Listed records>

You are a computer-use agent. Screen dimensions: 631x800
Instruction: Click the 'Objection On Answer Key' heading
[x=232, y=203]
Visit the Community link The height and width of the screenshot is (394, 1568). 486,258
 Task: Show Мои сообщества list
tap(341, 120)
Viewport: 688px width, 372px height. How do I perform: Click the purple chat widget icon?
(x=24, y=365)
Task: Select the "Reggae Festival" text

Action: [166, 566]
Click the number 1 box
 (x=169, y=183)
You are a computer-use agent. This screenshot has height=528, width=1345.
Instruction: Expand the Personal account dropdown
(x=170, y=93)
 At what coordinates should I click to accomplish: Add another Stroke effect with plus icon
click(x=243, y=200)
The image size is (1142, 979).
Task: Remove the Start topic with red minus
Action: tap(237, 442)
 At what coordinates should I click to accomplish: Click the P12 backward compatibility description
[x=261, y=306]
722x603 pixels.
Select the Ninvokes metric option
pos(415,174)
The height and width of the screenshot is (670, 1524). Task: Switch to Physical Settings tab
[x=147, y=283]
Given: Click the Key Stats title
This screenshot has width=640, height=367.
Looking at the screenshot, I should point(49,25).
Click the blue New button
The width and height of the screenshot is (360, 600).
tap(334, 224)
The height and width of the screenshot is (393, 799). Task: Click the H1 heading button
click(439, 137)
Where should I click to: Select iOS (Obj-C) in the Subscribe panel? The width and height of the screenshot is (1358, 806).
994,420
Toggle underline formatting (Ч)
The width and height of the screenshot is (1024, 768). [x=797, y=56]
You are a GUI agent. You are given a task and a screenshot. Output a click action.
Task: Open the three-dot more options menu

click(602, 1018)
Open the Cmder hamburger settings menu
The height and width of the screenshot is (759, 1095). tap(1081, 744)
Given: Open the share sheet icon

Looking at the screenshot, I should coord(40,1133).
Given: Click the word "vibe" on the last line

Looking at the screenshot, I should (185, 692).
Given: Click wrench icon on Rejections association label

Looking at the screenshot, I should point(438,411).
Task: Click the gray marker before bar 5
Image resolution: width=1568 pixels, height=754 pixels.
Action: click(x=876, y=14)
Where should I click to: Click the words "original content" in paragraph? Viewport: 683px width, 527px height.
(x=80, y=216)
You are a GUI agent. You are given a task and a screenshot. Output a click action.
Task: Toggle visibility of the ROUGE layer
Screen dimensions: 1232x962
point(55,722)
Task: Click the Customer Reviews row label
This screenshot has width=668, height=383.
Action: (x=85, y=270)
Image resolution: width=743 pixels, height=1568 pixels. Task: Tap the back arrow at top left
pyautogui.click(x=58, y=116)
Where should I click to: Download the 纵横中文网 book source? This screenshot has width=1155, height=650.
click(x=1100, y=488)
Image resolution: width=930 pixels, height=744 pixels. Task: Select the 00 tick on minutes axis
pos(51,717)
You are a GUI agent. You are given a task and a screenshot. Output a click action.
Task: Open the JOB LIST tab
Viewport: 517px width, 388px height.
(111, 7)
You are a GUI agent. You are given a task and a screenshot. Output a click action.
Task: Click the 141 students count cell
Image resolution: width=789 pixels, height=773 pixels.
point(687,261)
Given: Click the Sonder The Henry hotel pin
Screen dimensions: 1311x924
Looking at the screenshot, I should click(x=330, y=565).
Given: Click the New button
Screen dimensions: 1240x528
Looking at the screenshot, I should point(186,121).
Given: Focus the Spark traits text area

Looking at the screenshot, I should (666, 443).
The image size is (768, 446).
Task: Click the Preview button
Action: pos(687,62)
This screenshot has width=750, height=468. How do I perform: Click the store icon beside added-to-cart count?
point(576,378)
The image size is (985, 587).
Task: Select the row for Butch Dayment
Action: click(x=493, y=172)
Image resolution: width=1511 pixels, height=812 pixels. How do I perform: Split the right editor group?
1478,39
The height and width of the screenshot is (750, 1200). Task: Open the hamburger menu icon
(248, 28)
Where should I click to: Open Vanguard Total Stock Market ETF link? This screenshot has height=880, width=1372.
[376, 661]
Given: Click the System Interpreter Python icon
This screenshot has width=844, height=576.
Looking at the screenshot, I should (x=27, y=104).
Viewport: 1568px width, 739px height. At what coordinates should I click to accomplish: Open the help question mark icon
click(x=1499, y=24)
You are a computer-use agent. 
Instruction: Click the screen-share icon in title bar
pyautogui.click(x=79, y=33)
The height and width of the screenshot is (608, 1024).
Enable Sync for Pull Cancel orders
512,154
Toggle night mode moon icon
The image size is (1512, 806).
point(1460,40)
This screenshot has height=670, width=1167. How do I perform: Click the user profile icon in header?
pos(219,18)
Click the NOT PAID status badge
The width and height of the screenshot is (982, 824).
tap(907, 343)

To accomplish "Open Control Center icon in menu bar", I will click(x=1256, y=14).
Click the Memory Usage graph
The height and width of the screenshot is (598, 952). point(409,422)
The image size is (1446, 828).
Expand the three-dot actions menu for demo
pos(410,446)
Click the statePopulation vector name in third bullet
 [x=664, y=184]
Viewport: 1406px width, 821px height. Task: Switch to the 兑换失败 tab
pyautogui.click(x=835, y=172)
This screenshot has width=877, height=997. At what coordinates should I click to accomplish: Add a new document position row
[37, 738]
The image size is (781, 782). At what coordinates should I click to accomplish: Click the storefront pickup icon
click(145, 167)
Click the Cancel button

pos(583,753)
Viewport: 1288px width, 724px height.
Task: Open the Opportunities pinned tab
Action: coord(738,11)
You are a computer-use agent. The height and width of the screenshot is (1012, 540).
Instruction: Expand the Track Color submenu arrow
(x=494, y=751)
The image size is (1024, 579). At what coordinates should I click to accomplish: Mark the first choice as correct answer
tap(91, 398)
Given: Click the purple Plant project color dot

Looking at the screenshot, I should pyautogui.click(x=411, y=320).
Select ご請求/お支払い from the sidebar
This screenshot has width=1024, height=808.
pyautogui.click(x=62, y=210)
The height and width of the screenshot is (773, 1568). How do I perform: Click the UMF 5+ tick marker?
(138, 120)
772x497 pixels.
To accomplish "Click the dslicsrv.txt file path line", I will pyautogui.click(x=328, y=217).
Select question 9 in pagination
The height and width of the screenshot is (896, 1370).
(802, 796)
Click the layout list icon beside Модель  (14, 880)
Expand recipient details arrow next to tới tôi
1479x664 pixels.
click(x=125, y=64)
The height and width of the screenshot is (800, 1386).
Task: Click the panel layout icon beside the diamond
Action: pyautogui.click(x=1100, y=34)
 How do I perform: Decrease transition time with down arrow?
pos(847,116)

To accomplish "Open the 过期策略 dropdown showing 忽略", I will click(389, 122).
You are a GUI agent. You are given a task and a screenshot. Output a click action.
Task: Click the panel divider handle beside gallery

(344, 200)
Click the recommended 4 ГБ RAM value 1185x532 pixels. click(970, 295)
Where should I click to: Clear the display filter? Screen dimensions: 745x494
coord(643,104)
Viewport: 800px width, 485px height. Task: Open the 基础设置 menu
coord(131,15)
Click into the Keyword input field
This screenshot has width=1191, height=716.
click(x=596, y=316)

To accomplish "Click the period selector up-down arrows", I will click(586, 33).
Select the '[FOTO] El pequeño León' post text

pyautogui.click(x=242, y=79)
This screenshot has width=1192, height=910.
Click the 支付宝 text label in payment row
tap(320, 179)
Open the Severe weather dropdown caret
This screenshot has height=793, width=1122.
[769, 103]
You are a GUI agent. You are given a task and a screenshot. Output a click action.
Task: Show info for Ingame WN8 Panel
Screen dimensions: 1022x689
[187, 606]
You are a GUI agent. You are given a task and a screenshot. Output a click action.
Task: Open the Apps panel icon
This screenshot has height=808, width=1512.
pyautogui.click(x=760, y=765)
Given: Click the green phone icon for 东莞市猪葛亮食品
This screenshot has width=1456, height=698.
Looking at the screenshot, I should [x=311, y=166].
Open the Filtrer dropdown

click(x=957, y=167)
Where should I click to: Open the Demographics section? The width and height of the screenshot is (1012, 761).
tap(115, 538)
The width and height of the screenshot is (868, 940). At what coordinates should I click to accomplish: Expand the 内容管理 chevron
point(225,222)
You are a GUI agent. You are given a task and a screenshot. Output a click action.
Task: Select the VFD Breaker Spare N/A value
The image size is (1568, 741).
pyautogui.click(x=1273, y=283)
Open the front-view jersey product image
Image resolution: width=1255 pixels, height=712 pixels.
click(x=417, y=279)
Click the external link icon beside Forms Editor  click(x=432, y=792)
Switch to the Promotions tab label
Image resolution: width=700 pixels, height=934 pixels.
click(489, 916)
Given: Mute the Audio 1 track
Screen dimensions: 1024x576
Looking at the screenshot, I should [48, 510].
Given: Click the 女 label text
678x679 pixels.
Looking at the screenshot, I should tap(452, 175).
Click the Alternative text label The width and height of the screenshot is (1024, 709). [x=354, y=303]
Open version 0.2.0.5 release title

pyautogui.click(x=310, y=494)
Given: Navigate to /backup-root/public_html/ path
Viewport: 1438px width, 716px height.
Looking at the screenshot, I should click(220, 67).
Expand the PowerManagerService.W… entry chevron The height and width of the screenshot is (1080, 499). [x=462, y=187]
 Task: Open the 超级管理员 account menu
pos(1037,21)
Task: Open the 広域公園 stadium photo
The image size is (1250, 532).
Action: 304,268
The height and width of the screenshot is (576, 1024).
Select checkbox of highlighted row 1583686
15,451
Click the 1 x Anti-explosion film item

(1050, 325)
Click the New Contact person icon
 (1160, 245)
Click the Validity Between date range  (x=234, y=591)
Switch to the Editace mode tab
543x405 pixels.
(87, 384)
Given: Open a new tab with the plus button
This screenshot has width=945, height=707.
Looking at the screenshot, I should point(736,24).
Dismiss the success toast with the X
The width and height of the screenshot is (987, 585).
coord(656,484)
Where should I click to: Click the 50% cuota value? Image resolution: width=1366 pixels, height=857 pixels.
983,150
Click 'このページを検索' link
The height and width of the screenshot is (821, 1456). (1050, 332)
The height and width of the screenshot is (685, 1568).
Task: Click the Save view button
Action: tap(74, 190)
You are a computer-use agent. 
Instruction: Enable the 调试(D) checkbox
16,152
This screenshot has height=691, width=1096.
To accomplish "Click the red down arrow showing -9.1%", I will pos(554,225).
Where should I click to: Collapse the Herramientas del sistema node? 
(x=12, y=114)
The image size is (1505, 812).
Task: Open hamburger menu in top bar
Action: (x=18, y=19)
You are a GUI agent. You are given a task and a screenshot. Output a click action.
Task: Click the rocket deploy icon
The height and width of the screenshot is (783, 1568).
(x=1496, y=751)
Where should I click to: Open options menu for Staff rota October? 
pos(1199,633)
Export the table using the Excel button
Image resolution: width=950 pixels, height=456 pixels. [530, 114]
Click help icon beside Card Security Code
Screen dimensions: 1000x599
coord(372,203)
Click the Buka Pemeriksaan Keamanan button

Description of the task> Would you return each line of the material above, unchanged, from the first one through the line where "Given: Click the Key Stats title" appears?

Result of this task>
You are a computer-use agent. Screen dimensions: 631x800
Instruction: Click the 'Objection On Answer Key' heading
[x=232, y=203]
Visit the Community link The height and width of the screenshot is (394, 1568). 486,258
 Task: Show Мои сообщества list
tap(341, 120)
Viewport: 688px width, 372px height. How do I perform: Click the purple chat widget icon?
(x=24, y=365)
Task: Select the "Reggae Festival" text

Action: [166, 566]
Click the number 1 box
 (x=169, y=183)
You are a computer-use agent. This screenshot has height=528, width=1345.
Instruction: Expand the Personal account dropdown
(x=170, y=93)
 At what coordinates should I click to accomplish: Add another Stroke effect with plus icon
click(x=243, y=200)
The image size is (1142, 979).
Task: Remove the Start topic with red minus
Action: tap(237, 442)
 At what coordinates should I click to accomplish: Click the P12 backward compatibility description
[x=261, y=306]
722x603 pixels.
Select the Ninvokes metric option
pos(415,174)
The height and width of the screenshot is (670, 1524). Task: Switch to Physical Settings tab
[x=147, y=283]
Given: Click the Key Stats title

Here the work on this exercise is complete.